What you need to do |
When you reach the line containing "You are a computer-use agent. Viewport: 643px" in the entries below, begin reproducing lines exactly, and stop once the line containing "Given: Open the Dashboard tab" is done.

Provided data |

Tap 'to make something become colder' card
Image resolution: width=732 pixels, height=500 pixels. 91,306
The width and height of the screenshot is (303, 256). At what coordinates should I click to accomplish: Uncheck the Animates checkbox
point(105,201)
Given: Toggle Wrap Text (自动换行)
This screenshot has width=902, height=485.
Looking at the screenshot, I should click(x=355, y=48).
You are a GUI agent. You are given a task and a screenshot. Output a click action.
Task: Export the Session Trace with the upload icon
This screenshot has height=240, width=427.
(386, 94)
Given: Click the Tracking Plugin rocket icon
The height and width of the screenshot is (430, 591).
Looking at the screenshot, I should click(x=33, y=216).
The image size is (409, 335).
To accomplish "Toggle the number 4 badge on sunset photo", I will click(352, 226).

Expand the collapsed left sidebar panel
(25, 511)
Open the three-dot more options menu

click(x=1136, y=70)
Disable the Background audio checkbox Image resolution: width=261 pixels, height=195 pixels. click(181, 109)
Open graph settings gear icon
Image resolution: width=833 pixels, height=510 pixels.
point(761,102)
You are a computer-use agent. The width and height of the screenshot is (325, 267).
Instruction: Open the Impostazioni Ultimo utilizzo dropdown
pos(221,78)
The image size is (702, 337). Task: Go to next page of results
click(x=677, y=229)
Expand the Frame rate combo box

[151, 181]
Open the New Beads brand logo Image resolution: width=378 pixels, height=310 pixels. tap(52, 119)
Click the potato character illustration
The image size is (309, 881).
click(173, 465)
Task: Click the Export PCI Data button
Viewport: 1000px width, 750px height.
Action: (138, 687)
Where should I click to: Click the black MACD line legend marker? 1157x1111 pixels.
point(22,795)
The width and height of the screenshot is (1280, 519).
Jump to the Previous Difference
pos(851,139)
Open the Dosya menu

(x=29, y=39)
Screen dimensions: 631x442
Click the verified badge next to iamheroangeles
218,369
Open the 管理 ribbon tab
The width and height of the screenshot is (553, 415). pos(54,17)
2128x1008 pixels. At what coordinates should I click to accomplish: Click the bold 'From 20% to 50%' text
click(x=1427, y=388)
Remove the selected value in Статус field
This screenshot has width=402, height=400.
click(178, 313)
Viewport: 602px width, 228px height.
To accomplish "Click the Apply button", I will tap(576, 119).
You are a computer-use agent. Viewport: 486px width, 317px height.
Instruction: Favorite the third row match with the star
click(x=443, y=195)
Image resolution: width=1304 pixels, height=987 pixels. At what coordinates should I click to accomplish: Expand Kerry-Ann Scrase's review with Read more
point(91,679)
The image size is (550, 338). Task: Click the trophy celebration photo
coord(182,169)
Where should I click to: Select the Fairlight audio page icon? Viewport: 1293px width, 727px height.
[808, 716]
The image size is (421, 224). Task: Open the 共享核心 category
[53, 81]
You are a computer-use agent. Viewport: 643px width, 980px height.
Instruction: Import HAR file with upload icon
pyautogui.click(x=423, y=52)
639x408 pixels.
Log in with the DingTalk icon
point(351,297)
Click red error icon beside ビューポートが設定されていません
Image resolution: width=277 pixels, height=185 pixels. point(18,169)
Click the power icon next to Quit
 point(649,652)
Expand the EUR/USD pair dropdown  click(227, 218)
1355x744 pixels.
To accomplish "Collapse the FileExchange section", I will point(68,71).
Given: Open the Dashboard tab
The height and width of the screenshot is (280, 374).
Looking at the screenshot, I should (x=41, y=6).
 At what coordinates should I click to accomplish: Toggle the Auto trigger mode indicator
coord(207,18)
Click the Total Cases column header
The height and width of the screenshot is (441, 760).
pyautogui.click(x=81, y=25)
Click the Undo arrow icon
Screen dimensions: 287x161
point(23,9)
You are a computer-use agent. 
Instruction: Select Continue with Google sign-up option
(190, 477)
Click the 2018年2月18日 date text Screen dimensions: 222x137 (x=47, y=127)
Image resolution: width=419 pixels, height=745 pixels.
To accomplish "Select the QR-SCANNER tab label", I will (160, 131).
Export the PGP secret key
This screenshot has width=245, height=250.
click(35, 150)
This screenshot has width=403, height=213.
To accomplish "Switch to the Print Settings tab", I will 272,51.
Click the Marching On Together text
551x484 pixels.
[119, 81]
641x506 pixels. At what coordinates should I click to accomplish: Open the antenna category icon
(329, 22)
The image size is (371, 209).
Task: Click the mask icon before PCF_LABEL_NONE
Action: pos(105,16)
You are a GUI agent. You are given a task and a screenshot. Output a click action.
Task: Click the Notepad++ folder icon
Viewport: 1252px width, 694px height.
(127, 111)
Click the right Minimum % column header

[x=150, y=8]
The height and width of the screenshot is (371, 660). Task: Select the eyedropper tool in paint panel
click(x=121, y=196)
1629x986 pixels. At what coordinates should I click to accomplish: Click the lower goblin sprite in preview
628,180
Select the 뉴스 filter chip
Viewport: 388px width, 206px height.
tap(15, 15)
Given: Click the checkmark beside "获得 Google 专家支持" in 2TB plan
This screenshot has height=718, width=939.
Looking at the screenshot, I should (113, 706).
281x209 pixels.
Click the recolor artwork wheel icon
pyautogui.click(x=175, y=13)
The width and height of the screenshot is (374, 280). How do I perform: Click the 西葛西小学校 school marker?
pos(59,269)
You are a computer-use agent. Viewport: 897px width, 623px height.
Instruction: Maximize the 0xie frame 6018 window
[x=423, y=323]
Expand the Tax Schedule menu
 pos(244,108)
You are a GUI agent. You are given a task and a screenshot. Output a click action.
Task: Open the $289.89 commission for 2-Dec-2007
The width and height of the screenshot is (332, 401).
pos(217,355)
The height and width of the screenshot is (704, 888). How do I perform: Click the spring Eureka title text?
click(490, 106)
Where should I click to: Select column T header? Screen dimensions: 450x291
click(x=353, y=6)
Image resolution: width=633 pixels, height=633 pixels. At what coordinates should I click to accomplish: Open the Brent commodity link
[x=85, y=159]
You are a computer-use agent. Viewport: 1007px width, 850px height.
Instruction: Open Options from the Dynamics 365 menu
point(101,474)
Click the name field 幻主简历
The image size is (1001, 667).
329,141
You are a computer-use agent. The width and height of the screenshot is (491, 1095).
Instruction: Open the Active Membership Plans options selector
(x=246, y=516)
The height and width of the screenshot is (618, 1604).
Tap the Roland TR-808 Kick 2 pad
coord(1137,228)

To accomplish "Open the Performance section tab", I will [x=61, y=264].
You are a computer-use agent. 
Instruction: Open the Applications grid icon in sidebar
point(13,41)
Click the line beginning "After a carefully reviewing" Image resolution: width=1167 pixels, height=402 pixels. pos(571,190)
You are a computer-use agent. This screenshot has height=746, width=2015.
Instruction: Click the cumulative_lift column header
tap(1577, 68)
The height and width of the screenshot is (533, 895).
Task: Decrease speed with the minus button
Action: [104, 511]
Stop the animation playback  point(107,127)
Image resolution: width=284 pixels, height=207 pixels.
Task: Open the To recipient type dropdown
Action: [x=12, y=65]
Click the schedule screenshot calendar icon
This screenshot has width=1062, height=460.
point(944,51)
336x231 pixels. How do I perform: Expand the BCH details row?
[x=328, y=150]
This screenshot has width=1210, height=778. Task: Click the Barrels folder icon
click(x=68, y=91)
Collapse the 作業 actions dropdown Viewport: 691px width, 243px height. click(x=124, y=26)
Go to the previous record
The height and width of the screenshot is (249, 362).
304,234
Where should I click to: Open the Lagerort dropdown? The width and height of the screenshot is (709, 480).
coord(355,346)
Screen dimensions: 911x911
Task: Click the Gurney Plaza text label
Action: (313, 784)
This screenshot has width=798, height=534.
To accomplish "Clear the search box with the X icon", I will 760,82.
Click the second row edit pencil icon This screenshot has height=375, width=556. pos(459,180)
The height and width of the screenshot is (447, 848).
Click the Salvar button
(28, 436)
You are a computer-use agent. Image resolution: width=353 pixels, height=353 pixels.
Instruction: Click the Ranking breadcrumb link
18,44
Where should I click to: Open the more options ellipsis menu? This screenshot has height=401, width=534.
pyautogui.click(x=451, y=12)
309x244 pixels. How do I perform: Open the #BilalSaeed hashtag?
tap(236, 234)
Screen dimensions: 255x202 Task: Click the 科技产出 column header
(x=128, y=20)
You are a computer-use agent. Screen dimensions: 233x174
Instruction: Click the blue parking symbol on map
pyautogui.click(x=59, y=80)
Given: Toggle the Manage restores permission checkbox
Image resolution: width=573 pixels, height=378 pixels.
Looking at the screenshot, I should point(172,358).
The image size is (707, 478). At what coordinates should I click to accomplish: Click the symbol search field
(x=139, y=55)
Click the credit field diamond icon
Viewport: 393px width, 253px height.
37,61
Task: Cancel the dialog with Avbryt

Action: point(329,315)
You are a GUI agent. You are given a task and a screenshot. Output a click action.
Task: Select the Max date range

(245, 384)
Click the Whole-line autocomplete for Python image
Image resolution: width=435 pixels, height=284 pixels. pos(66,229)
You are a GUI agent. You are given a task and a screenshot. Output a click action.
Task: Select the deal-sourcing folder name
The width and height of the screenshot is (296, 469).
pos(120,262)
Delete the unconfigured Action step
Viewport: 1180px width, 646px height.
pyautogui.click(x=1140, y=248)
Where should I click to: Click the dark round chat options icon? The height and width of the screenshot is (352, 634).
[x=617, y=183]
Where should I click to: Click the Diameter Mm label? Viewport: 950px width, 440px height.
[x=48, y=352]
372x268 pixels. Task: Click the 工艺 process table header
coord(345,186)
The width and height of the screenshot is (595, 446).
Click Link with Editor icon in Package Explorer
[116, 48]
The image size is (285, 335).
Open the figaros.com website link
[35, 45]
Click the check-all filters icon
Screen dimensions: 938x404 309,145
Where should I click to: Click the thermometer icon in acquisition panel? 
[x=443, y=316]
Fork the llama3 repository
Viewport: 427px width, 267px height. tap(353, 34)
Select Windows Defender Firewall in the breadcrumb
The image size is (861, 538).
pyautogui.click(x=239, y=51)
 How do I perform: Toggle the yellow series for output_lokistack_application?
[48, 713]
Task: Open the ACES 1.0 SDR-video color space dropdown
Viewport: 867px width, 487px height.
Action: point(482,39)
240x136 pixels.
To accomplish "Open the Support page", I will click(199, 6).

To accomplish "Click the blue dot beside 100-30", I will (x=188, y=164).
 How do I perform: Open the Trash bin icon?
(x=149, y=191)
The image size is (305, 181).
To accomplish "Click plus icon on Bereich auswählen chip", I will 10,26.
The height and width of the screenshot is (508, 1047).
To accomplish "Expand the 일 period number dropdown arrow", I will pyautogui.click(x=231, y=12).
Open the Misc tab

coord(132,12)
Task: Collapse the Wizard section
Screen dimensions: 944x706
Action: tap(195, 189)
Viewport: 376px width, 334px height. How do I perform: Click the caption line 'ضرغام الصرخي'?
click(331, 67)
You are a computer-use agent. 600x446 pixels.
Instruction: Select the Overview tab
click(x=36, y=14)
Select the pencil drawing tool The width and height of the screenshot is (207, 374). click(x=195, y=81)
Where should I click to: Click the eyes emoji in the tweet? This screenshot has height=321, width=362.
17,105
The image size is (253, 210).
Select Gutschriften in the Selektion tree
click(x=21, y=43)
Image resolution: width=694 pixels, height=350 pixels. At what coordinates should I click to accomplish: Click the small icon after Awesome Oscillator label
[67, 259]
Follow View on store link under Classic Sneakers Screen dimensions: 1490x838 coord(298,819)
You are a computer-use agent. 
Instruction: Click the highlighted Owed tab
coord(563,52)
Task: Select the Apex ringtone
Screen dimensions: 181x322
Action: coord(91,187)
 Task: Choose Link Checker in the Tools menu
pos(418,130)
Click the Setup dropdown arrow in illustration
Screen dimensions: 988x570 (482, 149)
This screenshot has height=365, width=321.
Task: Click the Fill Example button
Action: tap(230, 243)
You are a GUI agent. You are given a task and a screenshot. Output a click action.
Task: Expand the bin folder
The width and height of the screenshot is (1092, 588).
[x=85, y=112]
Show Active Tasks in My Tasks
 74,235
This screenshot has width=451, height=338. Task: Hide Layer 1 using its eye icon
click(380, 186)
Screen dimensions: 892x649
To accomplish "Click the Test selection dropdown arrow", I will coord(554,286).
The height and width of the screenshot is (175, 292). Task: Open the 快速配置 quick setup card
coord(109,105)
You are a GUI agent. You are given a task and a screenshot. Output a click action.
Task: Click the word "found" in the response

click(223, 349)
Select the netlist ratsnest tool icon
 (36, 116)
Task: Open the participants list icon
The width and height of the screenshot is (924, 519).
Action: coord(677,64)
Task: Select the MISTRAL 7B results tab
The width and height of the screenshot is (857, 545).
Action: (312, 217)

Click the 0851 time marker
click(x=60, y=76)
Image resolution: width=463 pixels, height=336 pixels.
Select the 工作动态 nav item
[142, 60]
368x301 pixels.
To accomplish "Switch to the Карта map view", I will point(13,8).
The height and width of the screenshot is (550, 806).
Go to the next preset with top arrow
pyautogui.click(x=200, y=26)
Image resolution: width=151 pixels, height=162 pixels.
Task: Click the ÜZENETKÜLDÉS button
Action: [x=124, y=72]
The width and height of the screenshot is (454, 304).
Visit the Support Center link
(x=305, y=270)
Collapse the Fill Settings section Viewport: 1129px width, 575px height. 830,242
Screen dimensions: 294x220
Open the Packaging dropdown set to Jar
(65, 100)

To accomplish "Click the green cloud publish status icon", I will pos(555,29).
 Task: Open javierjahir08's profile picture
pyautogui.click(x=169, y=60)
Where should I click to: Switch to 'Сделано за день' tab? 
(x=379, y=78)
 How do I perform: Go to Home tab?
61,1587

Answer |
You are a computer-use agent. Viewport: 643px width, 980px height.
Instruction: Import HAR file with upload icon
pyautogui.click(x=423, y=52)
639x408 pixels.
Log in with the DingTalk icon
point(351,297)
Click red error icon beside ビューポートが設定されていません
Image resolution: width=277 pixels, height=185 pixels. point(18,169)
Click the power icon next to Quit
 point(649,652)
Expand the EUR/USD pair dropdown  click(227, 218)
1355x744 pixels.
To accomplish "Collapse the FileExchange section", I will point(68,71).
Given: Open the Dashboard tab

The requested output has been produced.